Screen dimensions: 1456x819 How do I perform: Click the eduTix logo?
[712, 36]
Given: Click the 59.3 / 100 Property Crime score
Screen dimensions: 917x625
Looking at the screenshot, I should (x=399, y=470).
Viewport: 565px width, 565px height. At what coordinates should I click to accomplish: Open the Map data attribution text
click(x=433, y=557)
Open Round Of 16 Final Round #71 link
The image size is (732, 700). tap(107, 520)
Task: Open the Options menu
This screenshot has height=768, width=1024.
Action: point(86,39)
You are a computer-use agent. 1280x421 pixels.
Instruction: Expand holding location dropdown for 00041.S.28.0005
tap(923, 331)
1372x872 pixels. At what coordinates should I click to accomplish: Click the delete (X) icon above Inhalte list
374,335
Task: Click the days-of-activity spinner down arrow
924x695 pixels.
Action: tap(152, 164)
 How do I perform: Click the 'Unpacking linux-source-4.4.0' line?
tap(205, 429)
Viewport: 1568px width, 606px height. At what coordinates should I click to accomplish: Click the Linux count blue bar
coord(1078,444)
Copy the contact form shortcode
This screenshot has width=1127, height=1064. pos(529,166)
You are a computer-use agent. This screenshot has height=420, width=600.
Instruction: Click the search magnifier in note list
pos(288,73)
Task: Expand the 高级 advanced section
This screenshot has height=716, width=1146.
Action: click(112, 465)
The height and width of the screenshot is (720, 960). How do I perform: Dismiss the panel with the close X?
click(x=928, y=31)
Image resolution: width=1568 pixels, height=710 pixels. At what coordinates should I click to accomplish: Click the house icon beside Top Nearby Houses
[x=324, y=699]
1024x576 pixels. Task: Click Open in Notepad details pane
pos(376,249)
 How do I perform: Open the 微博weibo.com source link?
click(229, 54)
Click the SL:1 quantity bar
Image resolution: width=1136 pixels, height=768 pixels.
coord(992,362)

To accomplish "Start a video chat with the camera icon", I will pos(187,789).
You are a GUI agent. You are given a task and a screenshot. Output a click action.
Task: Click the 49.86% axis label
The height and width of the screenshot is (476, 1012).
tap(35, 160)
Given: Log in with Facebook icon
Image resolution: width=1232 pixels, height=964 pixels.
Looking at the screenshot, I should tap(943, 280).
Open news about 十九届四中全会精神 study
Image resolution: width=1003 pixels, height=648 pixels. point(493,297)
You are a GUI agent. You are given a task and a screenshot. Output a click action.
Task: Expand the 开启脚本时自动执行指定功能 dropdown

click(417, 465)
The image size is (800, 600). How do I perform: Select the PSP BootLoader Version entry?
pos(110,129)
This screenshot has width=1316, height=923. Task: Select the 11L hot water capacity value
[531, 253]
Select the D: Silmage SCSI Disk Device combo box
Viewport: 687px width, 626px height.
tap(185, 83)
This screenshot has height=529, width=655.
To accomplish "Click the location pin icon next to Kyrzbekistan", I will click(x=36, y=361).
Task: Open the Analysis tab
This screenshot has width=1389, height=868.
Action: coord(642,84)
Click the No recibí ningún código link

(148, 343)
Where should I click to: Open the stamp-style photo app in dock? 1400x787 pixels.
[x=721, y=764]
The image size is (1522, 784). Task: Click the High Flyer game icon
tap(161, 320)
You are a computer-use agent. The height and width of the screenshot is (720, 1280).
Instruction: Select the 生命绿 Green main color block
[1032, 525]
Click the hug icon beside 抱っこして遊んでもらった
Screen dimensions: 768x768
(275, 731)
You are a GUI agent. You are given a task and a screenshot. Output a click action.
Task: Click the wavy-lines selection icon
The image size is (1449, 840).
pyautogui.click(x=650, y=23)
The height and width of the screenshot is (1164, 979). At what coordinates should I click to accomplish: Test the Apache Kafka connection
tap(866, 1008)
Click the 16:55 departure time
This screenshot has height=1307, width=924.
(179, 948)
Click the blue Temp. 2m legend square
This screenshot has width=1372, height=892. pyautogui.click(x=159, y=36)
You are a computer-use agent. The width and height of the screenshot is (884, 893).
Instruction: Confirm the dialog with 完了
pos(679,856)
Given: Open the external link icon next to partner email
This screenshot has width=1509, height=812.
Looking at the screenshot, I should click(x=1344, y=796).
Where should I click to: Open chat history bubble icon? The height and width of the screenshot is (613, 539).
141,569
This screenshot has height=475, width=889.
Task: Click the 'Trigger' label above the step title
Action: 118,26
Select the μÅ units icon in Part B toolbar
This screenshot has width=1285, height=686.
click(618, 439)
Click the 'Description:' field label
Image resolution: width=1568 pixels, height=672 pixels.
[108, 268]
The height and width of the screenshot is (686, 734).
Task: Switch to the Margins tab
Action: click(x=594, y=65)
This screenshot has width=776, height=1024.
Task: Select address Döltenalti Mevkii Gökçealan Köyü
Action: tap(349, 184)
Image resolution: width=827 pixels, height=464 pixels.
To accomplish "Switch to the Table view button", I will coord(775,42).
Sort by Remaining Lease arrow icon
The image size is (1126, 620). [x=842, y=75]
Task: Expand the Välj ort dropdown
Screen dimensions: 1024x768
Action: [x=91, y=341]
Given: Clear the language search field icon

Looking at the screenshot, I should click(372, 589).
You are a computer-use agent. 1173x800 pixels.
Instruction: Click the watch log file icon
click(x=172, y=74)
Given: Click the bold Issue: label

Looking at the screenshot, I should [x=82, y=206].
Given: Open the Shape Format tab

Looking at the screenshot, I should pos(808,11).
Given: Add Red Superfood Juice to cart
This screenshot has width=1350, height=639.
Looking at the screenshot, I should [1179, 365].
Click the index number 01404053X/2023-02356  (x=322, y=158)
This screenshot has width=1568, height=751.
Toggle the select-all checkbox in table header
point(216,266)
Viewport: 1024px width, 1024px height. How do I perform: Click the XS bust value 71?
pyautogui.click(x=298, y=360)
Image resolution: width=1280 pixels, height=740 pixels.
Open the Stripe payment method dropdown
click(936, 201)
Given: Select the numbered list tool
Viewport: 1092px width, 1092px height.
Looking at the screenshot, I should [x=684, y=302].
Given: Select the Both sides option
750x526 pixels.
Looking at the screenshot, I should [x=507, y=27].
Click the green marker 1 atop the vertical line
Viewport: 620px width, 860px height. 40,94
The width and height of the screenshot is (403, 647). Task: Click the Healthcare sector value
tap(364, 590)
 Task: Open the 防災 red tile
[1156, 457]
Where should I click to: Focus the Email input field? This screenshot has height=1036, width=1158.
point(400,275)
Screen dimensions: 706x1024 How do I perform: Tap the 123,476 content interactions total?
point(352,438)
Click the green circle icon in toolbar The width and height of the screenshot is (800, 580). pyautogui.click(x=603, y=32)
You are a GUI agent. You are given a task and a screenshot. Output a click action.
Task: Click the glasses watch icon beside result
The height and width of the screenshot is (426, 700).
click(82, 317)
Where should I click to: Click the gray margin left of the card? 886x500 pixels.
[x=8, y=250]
★ ★ ★
> **Aim of the exercise**
Above are the records. Copy the lines beginning at the one that has "Instruction: Confirm the dialog with 完了" and ending with the one that has "Click the 'Description:' field label", unchanged.

> **Result of the task**
Instruction: Confirm the dialog with 完了
pos(679,856)
Given: Open the external link icon next to partner email
This screenshot has width=1509, height=812.
Looking at the screenshot, I should click(x=1344, y=796).
Where should I click to: Open chat history bubble icon? The height and width of the screenshot is (613, 539).
141,569
This screenshot has height=475, width=889.
Task: Click the 'Trigger' label above the step title
Action: 118,26
Select the μÅ units icon in Part B toolbar
This screenshot has width=1285, height=686.
click(618, 439)
Click the 'Description:' field label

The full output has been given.